Certainly winemakers in Bordeaux owe a huge debt to the forthcoming personality of the grape. It’s influence even in areas where Cabernet Sauvignon is the dominant grape can be seen in Bordeaux reds that are coming to market with smoother texture and more apparent fruit. French vintners have learned that modern wine lovers aren’t cellaring wines, waiting for their drinkability to improve with maturity.
California and Australia meanwhile continue to craft juicy, appealing red wines that are ideal companions for entertaining. The soft, supple style of wines from these two regions is responsible for the bad reputation of the grape with purists. But the best examples have found a way to deliver big fruit flavours along with some more earthy and elemental notes that add welcome interest and complexity.
Here are three affordable wines that showcase the diversity of Merlot in its various regional expressions. Each makes a case that the grape has star power when cast in the right light.
Wines of the Week:
Beringer 2009 Stone Cellars Merlot
California, United States
BC $11.99 (395194) | AB $14 (733323) | ON $13.95 (462473)
Beringer is one of the Napa Valley’s enduring premium estates, which also sources grapes from across California to produce its Stone Cellars label. This Merlot puts the emphasis on sweet cherry flavours accented by some mint and earthy notes. This is juicy enough to enjoy on its own, with firm structure to make it a winning match for a meal.

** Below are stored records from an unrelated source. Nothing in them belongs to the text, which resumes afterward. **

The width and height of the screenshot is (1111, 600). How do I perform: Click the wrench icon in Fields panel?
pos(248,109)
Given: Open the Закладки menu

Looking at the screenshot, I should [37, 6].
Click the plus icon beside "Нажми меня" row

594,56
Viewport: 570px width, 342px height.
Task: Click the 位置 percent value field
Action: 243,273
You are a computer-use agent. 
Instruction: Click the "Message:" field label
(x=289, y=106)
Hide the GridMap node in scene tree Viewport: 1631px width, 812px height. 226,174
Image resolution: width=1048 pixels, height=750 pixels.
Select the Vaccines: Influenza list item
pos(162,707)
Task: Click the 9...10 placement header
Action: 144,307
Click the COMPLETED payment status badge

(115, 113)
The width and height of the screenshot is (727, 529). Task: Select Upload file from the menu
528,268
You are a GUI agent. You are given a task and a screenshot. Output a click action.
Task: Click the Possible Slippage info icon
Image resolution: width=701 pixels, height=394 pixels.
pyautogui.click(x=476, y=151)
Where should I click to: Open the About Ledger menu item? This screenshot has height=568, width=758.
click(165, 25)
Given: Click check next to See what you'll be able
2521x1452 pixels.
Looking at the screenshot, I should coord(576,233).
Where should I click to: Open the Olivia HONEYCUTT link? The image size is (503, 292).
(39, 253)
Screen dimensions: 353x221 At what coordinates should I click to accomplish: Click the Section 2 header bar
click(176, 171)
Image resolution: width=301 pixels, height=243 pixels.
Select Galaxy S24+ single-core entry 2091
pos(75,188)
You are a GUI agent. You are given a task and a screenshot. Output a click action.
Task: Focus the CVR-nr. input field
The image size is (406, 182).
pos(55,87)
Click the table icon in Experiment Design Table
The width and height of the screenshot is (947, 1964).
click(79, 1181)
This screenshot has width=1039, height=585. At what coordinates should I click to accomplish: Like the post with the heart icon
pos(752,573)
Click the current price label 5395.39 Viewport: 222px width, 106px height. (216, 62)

Château Ducla 2009 Bordeaux Supérieur
AB $17 | ON $14.95 (162461)
Bordeaux’s 2009 vintage prompted hosannas and hyperbole from international wine writers. The quality of that so-called “vintage of the century,” however, is easy to see in this affordable red. A blend of Cabernet and Merlot, this savoury and polished wine has a core of fruit that you don’t often see in inexpensive bottles from Bordeaux. In Alberta, the 2004 vintage gives a look at nicely mature red.
Wolf Blass 2010 Yellow Label Merlot
South Australia, Australia
BC $15.99 | AB $17 | ON $16.55 (538637)
Made in the soft, approachable house style, Wolf Blass Yellow Label Merlot showcases ripe fruit and chocolate aromas and flavours. This is a red with mass appeal that will please most palates with its velvety texture.